§ **What the task requires**
All of the records need to be retyped exactly, with no line dropped.

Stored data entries
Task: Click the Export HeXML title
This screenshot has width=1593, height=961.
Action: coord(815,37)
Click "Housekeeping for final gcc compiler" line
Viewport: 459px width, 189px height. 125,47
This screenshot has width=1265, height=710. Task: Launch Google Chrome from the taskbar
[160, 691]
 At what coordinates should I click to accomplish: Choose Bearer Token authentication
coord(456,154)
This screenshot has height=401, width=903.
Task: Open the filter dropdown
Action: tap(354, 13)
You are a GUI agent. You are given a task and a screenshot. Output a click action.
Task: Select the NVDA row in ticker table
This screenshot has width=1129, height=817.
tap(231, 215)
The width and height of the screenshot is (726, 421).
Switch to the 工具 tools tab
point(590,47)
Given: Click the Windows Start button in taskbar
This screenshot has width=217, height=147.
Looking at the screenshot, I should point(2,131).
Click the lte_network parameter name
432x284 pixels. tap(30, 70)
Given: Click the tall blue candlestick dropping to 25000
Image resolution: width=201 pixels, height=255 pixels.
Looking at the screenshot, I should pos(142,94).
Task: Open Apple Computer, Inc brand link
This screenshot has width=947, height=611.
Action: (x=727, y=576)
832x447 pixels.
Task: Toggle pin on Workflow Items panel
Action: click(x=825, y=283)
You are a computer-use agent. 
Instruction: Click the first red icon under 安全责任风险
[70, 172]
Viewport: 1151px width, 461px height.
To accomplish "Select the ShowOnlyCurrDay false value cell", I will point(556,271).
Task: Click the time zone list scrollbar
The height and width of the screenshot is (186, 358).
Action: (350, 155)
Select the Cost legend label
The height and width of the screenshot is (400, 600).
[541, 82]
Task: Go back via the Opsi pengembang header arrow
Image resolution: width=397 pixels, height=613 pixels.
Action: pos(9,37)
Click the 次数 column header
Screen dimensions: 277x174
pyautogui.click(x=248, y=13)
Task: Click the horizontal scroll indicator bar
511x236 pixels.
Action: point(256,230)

§ **Answer to the problem**
Task: Click the Export HeXML title
This screenshot has width=1593, height=961.
Action: coord(815,37)
Click "Housekeeping for final gcc compiler" line
Viewport: 459px width, 189px height. 125,47
This screenshot has width=1265, height=710. Task: Launch Google Chrome from the taskbar
[160, 691]
 At what coordinates should I click to accomplish: Choose Bearer Token authentication
coord(456,154)
This screenshot has height=401, width=903.
Task: Open the filter dropdown
Action: tap(354, 13)
You are a GUI agent. You are given a task and a screenshot. Output a click action.
Task: Select the NVDA row in ticker table
This screenshot has width=1129, height=817.
tap(231, 215)
The width and height of the screenshot is (726, 421).
Switch to the 工具 tools tab
point(590,47)
Given: Click the Windows Start button in taskbar
This screenshot has width=217, height=147.
Looking at the screenshot, I should point(2,131).
Click the lte_network parameter name
432x284 pixels. tap(30, 70)
Given: Click the tall blue candlestick dropping to 25000
Image resolution: width=201 pixels, height=255 pixels.
Looking at the screenshot, I should pos(142,94).
Task: Open Apple Computer, Inc brand link
This screenshot has width=947, height=611.
Action: (x=727, y=576)
832x447 pixels.
Task: Toggle pin on Workflow Items panel
Action: click(x=825, y=283)
You are a computer-use agent. 
Instruction: Click the first red icon under 安全责任风险
[70, 172]
Viewport: 1151px width, 461px height.
To accomplish "Select the ShowOnlyCurrDay false value cell", I will point(556,271).
Task: Click the time zone list scrollbar
The height and width of the screenshot is (186, 358).
Action: (350, 155)
Select the Cost legend label
The height and width of the screenshot is (400, 600).
[541, 82]
Task: Go back via the Opsi pengembang header arrow
Image resolution: width=397 pixels, height=613 pixels.
Action: pos(9,37)
Click the 次数 column header
Screen dimensions: 277x174
pyautogui.click(x=248, y=13)
Task: Click the horizontal scroll indicator bar
511x236 pixels.
Action: point(256,230)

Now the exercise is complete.